[WHAT TO DO]
Every line of the material below in which "This" shows up is to be located and copied.

EXTRACTED RECORDS Block Start

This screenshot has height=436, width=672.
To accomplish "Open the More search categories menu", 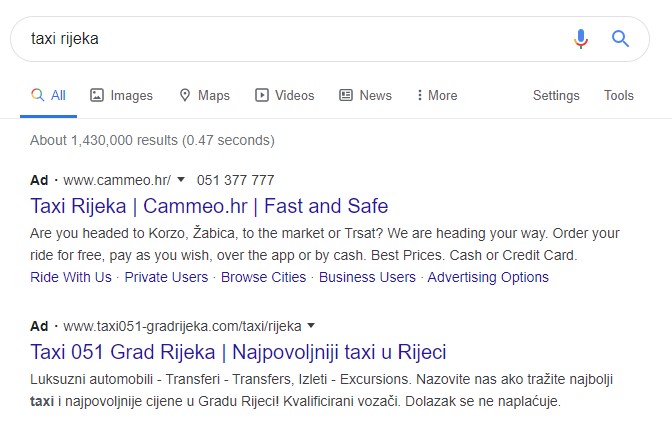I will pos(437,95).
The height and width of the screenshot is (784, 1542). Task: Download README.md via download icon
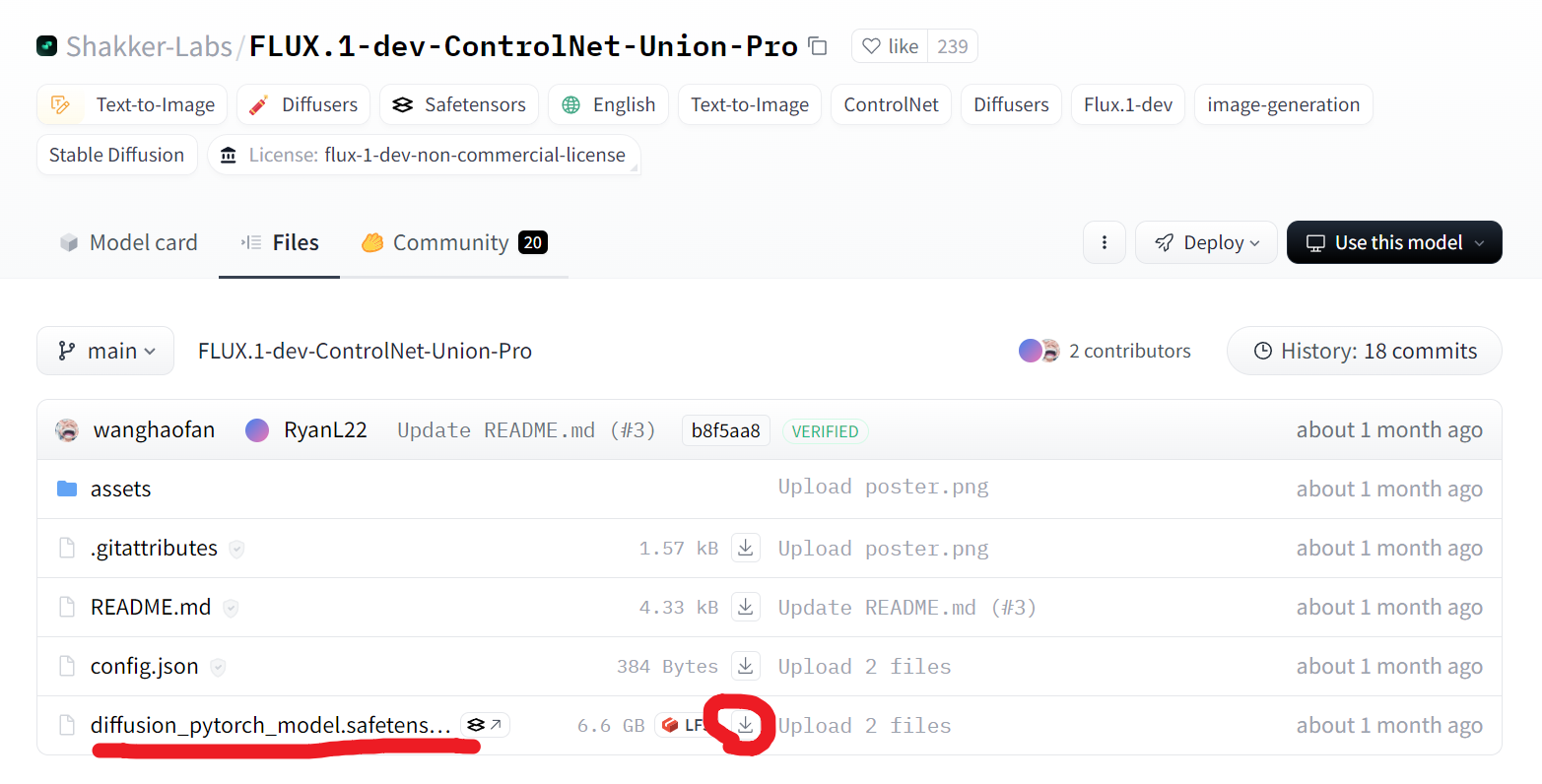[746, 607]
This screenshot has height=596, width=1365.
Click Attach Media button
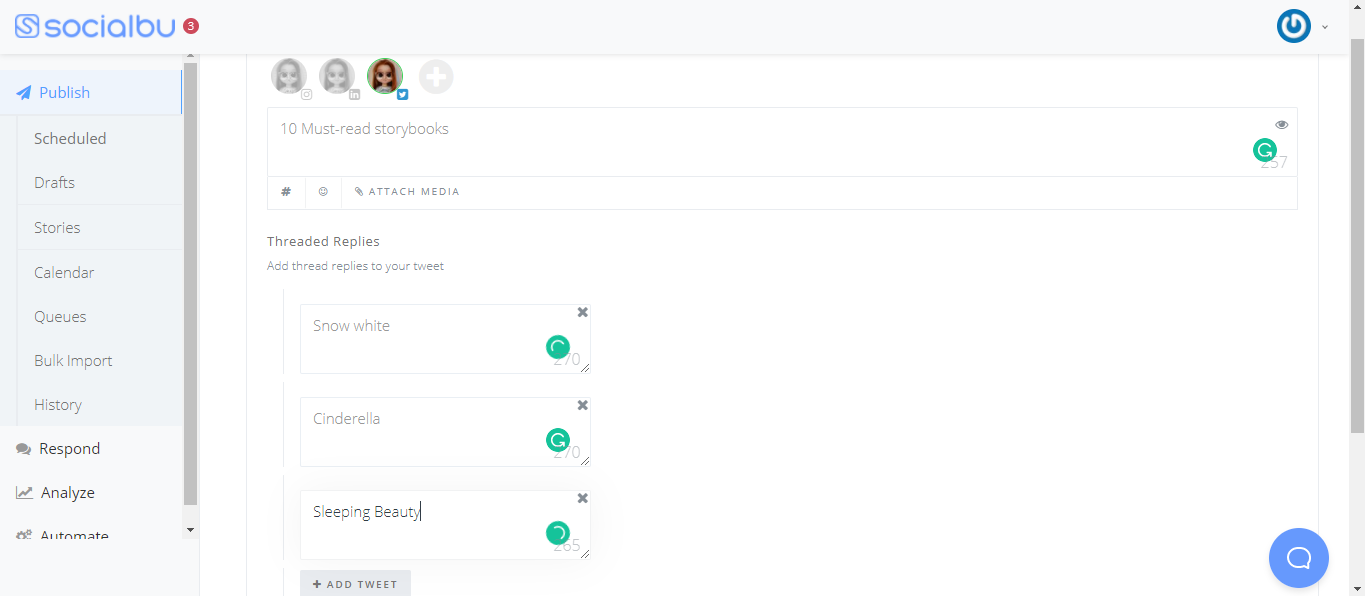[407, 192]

EXTRACTED RECORDS Block End
EXTRACTED RECORDS Block Start

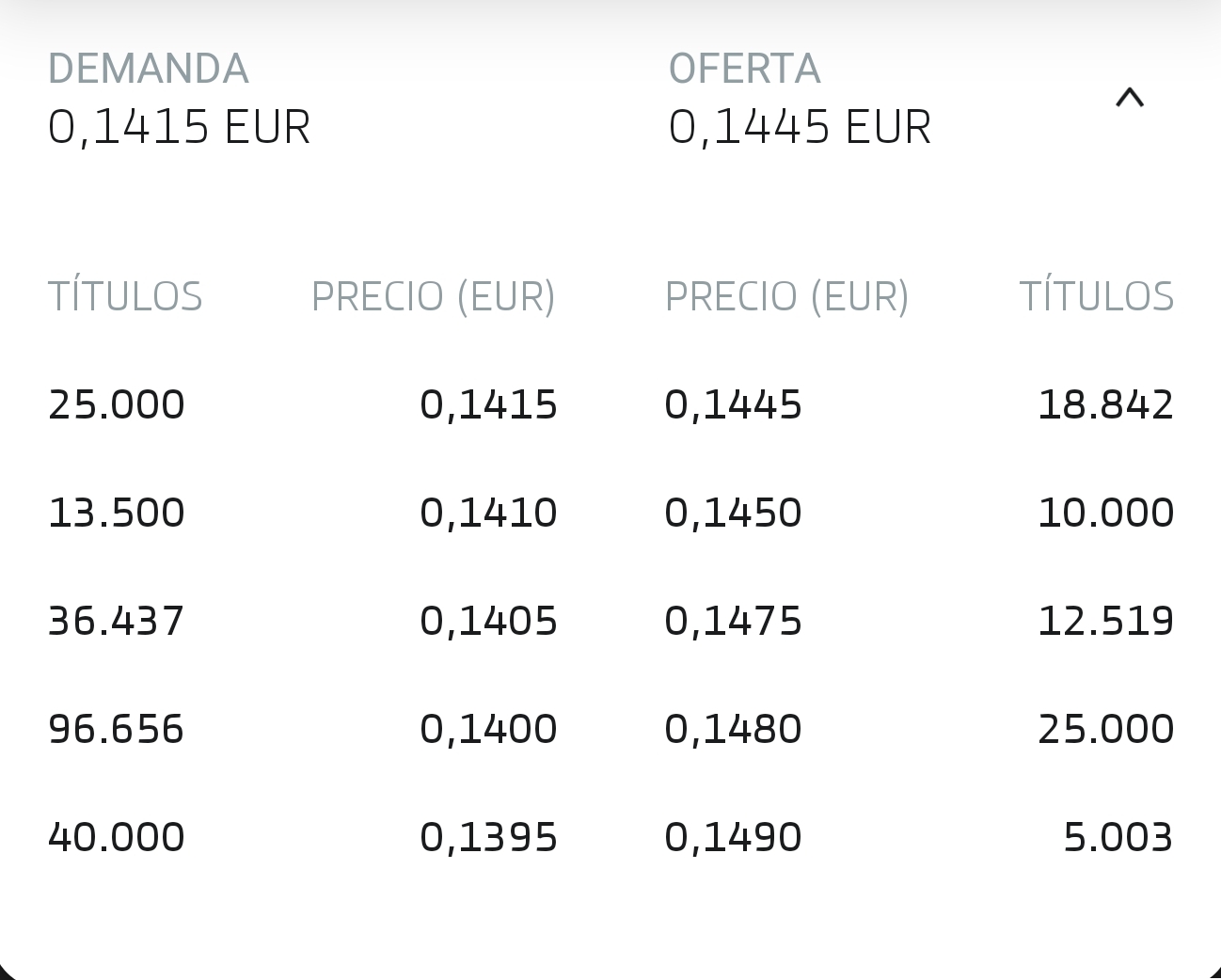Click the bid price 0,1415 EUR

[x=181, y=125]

EXTRACTED RECORDS Block End

[ANSWER FOR THE TASK]
This screenshot has height=436, width=672.
This screenshot has height=596, width=1365.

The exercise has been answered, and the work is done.